— start of RECORDS PROVIDED —
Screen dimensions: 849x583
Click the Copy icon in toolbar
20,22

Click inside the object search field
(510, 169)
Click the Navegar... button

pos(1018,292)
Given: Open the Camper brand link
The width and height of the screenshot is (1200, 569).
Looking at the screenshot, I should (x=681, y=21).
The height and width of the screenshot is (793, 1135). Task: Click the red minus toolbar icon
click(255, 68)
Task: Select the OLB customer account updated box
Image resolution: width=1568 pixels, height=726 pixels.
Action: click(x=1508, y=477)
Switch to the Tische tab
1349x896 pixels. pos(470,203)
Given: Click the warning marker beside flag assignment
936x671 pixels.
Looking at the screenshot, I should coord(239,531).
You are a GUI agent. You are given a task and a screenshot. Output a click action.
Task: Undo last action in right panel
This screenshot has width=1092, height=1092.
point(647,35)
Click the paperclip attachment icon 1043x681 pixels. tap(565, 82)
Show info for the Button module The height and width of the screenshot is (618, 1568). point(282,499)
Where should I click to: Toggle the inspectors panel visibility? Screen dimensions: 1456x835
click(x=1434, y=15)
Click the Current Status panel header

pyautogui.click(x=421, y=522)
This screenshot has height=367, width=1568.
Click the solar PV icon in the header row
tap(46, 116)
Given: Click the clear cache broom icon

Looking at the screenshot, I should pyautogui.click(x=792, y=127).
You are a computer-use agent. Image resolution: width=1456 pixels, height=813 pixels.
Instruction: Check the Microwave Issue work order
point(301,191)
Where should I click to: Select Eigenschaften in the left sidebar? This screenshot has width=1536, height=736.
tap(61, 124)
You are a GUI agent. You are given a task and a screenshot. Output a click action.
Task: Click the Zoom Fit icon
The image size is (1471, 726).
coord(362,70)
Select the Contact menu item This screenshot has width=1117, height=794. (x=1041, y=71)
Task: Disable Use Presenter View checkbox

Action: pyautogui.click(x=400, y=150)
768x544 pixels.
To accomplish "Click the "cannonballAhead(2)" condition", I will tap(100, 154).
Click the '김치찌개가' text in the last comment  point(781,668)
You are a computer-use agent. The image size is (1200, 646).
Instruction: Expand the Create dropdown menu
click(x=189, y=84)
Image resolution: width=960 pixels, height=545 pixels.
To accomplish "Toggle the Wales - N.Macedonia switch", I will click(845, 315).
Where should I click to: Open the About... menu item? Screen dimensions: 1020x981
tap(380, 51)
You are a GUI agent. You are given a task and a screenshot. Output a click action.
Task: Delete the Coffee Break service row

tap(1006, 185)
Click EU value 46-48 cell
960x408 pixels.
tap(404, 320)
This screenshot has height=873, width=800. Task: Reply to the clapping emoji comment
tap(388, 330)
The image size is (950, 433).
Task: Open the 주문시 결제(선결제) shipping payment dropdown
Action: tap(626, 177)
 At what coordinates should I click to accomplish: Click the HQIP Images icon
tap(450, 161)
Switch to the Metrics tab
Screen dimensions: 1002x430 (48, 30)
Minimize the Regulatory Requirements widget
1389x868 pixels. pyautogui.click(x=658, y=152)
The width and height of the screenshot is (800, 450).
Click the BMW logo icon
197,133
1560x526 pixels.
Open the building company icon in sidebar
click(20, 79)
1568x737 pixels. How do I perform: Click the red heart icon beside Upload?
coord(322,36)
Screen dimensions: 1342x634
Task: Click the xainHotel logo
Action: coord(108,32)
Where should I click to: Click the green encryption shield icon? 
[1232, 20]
— end of RECORDS PROVIDED —
● **EXERCISE GOAL**
Could you give the data again from its start through the line containing "tap(61, 124)", inclusive, swapping "paperclip" for "stapler" and changing nothing else? Include only those lines.

● **ANSWER TO THIS EXERCISE**
Screen dimensions: 849x583
Click the Copy icon in toolbar
20,22

Click inside the object search field
(510, 169)
Click the Navegar... button

pos(1018,292)
Given: Open the Camper brand link
The width and height of the screenshot is (1200, 569).
Looking at the screenshot, I should (x=681, y=21).
The height and width of the screenshot is (793, 1135). Task: Click the red minus toolbar icon
click(255, 68)
Task: Select the OLB customer account updated box
Image resolution: width=1568 pixels, height=726 pixels.
Action: click(x=1508, y=477)
Switch to the Tische tab
1349x896 pixels. pos(470,203)
Given: Click the warning marker beside flag assignment
936x671 pixels.
Looking at the screenshot, I should coord(239,531).
You are a GUI agent. You are given a task and a screenshot. Output a click action.
Task: Undo last action in right panel
This screenshot has width=1092, height=1092.
point(647,35)
Click the stapler attachment icon 1043x681 pixels. tap(565, 82)
Show info for the Button module The height and width of the screenshot is (618, 1568). point(282,499)
Where should I click to: Toggle the inspectors panel visibility? Screen dimensions: 1456x835
click(x=1434, y=15)
Click the Current Status panel header

pyautogui.click(x=421, y=522)
This screenshot has height=367, width=1568.
Click the solar PV icon in the header row
tap(46, 116)
Given: Click the clear cache broom icon

Looking at the screenshot, I should pyautogui.click(x=792, y=127).
You are a computer-use agent. Image resolution: width=1456 pixels, height=813 pixels.
Instruction: Check the Microwave Issue work order
point(301,191)
Where should I click to: Select Eigenschaften in the left sidebar? This screenshot has width=1536, height=736.
tap(61, 124)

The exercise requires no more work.